How to look good on camera | 5 things you need to know before the shoot
You’ve planned your shoot, hired your photography or video team, finagled friends & co-workers to appear on camera. Great! You’re ready to go, right? Almost. Whenever I’m working with clients I encourage them to consider these 5 things to dial up the images we create from a B to an A+. In some cases, addressing the items on this list can save your shoot from disaster. Let’s get started!
#1 What is the sound situation?
If audio is important to your video production, we need to make sure we’re in a location with as little background noise as possible.
Are we trying to shoot an interview next to a road with noisy trucks or in a room with loud air conditioning we can’t turn off?

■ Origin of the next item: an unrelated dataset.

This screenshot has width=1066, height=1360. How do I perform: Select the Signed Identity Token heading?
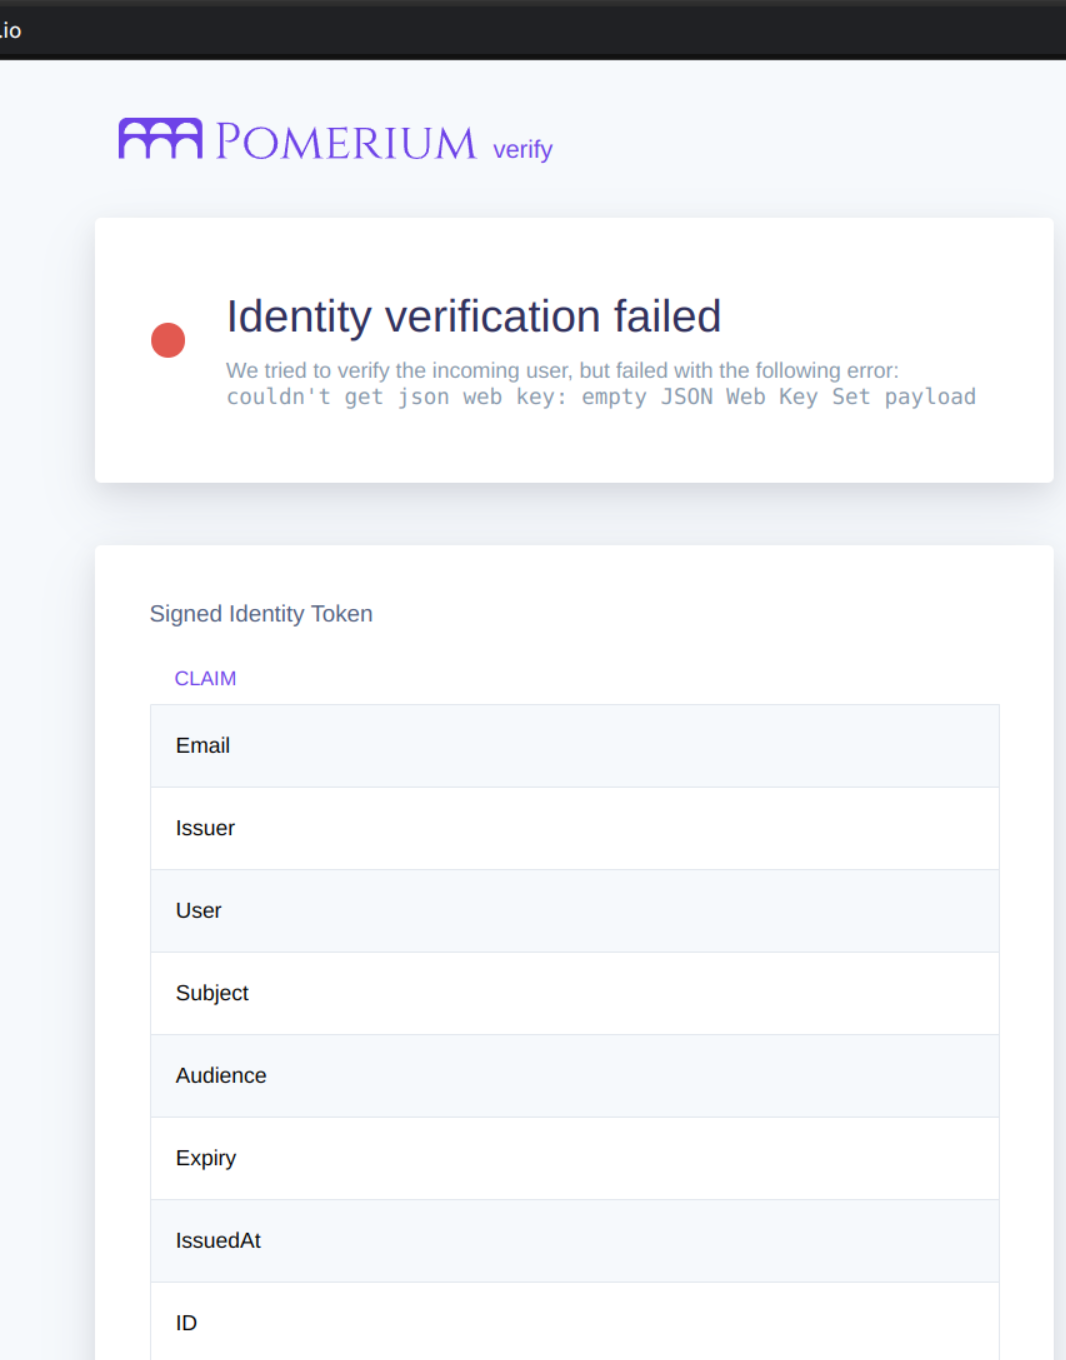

Is there a lot of foot traffic?
Are there a lot of hard surfaces that can cause an echo? Bring a sound blanket (or a moving blanket) to reduce echo.
Even if you think you have the best microphones in the world, background noise can hurt your sound quality and distract your on-camera talent or interviewee.
#2 What’s the lighting situation?
The lights at your location may flicker. Sure, you may be able to minimize this in post, but that means more work and a question mark hanging over your head. Test out the house lights and play back on your camera, look out for flicker. Usually we turn off the house lights, and point a bright light at the ceiling, which mimics the look of overhead lights.
If you have a limited lighting kit, you may need a location with a little more ambient lighting. If you want to light from scratch, you’ll probably need more kit and you’ll have to make sure you can black out the room.
That brings us to our next consideration, windows.
Windows can add depth and light to your shots, but they also mean you’re at the mercy of a light source you can’t control: the sun.
Think about what direction the windows face. If they’re facing south that means you could have direct sunlight coming through all day.